==== AUSGANGSTEXT ====

Wer heute seine Mitarbeiter ins digitale Zeitalter führen will, findet ein hervorragendes Best-Practice-Beispiel im Norden des Baltikums. Dort wo im Jahr 2003 drei Programmierer den Instant-Messaging-Dienst Skype erfanden: Estland.

Das kleine Land an der Ostsee garantiert seinen Bürgern per Gesetz kostenlosen Zugang zum Internet – und das schon seit 18 Jahren. Die Bewohner wickeln sämtliche Behördengänge online ab, was laut Eigenauskunft der Regierung jährlich mehr als 800 Jahre Arbeitszeit in der Verwaltung einspart. Jede Estin und jeder Este gibt dafür genau einmal dem Staat seine persönlichen Daten, danach haben alle Ämter und Behörden sowie Banken und Notare Zugriff darauf. Eine Steuererklärung einzureichen, dauert drei Minuten, eine Firmengründung anzumelden 18 Minuten, und auch wählen können die Esten online, wo immer auf der Welt sie sich gerade aufhalten. Dass die Grundschüler schon ab der ersten Klasse auf Tablets das Programmieren lernen, verwundert da nicht weiter.

Sprung vom digitalen Zehn-Meter-Brett

Was sich für uns Deutsche wie ein kollektiver Sprung vom Zehn-Meter-Brett anhört, ist für die Bewohner Estlands längst liebgewonnene Normalität. Vergleicht man das kleine Land mit einem Unternehmen, scheint die politische Elite einen Führungsstil gefunden zu haben, der eine ganze Nation erfolgreich auf der digitalen Superwelle surfen lässt. Die Menschen haben die Vorteile der digitalen Transformation erkannt und sind motiviert, weiter auf diesem Weg mitzugehen.

Sind die Esten also – um im Bild zu bleiben – die Mitarbeiter 4.0, geführt von Politikern, die begriffen haben, dass es ihre Aufgabe ist, Strukturen zu schaffen, die offen und anpassungsfähig sind und Neues ermöglichen?

In seinem aktuellen Artikel „Was müssen Mitarbeiter in der digitalen Welt können?“ definiert Roman Götter, Leiter der Fraunhofer Academy, Soft Skills, die die Arbeitswelt 4.0 vorantreiben.

„Coach statt Boss“ bewirkt die Übernahme von Verantwortung

Eine Voraussetzung für eine erfolgreiche digitale Transformation liege darin, Mitarbeiter zu finden, die selbstständig mit der Digitalisierung umgehen, sie zu motivieren und ihnen Freiraum zu geben, um Ideen formulieren und ausprobieren zu können. „Coach statt Boss“, nennt Götter diese neue Art der Kooperation, die tiefgreifende Veränderungen bewirkt und gleichzeitig die Verantwortung für den Change auf den Schultern aller verteilt. Wichtig sei dabei, dass das Management eine klare digitale Vision entwickelt, die als individueller Veränderungsprozess von allen Mitarbeitern gelebt wird.

====

__AUFGABEN__
(1) Beantworten Sie anhand des Textes über Estland die folgenden Fragen:
(a) In welchem Jahr erfanden drei Programmierer in Estland den Dienst Skype?
(b) Wie lange dauert es in Estland, eine Firmengründung anzumelden?
(c) Wie nennt Roman Götter die neue Art der Kooperation?
(2) Zitieren Sie aus dem Text über Estland alles von „Eine Voraussetzung für“ bis hinunter zu „Mitarbeitern gelebt wird.“.
(3) Führen Sie den Text über Estland im gleichen Stil nach seinem letzten Satz weiter.
Die Daten werden für die Bearbeitung nicht benötigt.

==== BEREITGESTELLTE DATEN ====

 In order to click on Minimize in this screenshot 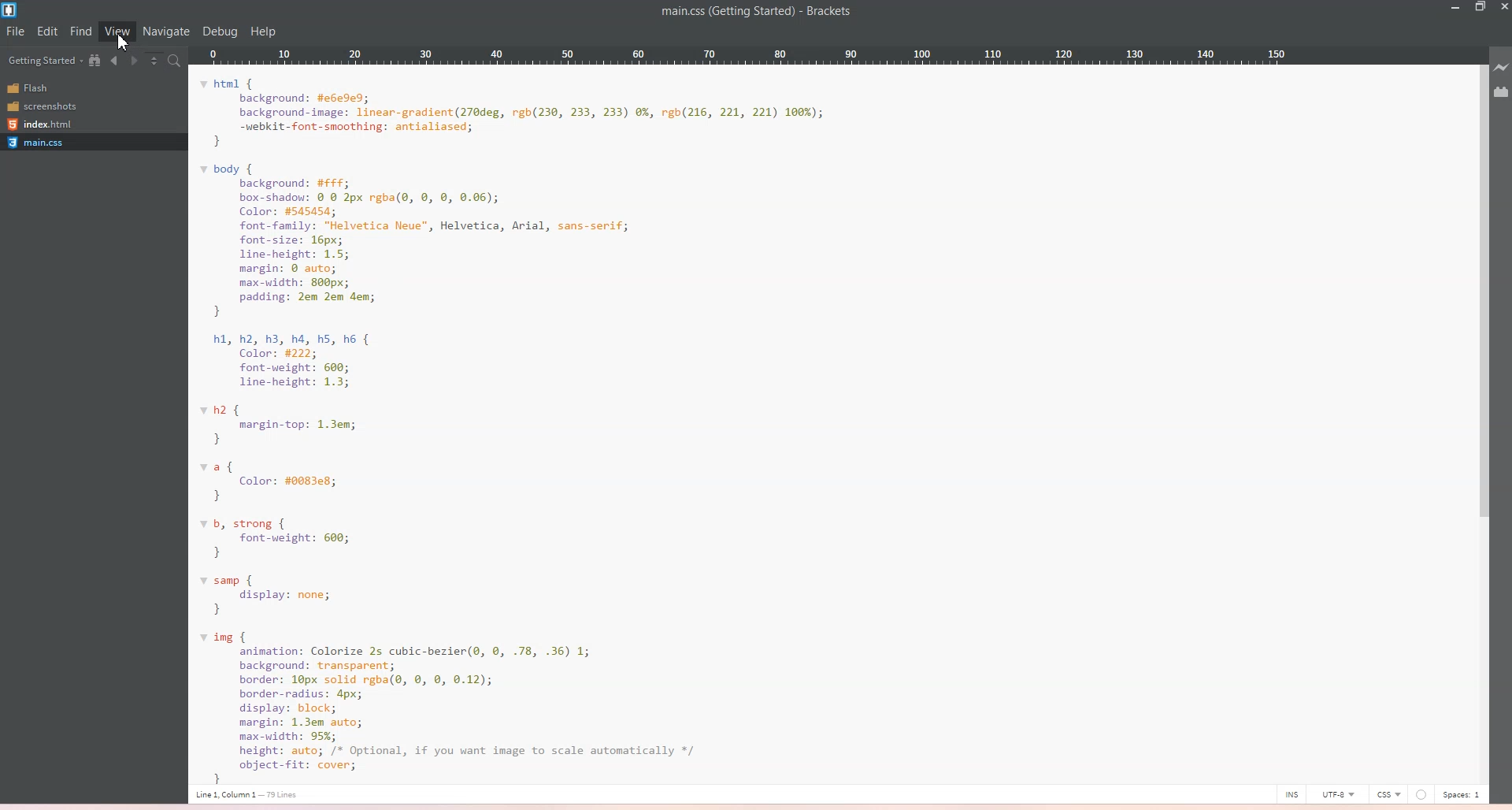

====

__LÖSUNGEN__
(1)
(a) Im Jahr 2003.
(b) 18 Minuten.
(c) „Coach statt Boss“.

(2)
Eine Voraussetzung für eine erfolgreiche digitale Transformation liege darin, Mitarbeiter zu finden, die selbstständig mit der Digitalisierung umgehen, sie zu motivieren und ihnen Freiraum zu geben, um Ideen formulieren und ausprobieren zu können. „Coach statt Boss“, nennt Götter diese neue Art der Kooperation, die tiefgreifende Veränderungen bewirkt und gleichzeitig die Verantwortung für den Change auf den Schultern aller verteilt. Wichtig sei dabei, dass das Management eine klare digitale Vision entwickelt, die als individueller Veränderungsprozess von allen Mitarbeitern gelebt wird.

(3)
 

Der estnische Skype-Mitentwickler Niklas Zennström leitet heute die Investmentgesellschaft Atomico (Bild: Niklas Zennström)

Die politische und wirtschaftliche Führungsklasse in Estland hat genau das geschafft: Die Entscheidungsträger im Land glauben selbst fest an die digitale Idee und können dadurch ein ganzes Volk von „e-believern“ um sich scharen. Die 48 Jahre junge estnische Präsidentin Kersti Kaljulaid wirkt in ihren minimalistischen Outfits und ihrer angstbefreiten Offenheit eher wie die CEO eines Internetkonzerns als ein Staatsoberhaupt. Spricht sie über die Digitalisierung, klingt das wie die gekonnte Umsetzung eines Bürgerrechts: klar, verständlich, reflektiert. Diese Deutung des technologischen Fortschritts macht den Blick frei auf die ökonomischen und gesellschaftlichen Chancen in einer Welt, die sich in rasendem Tempo wandelt.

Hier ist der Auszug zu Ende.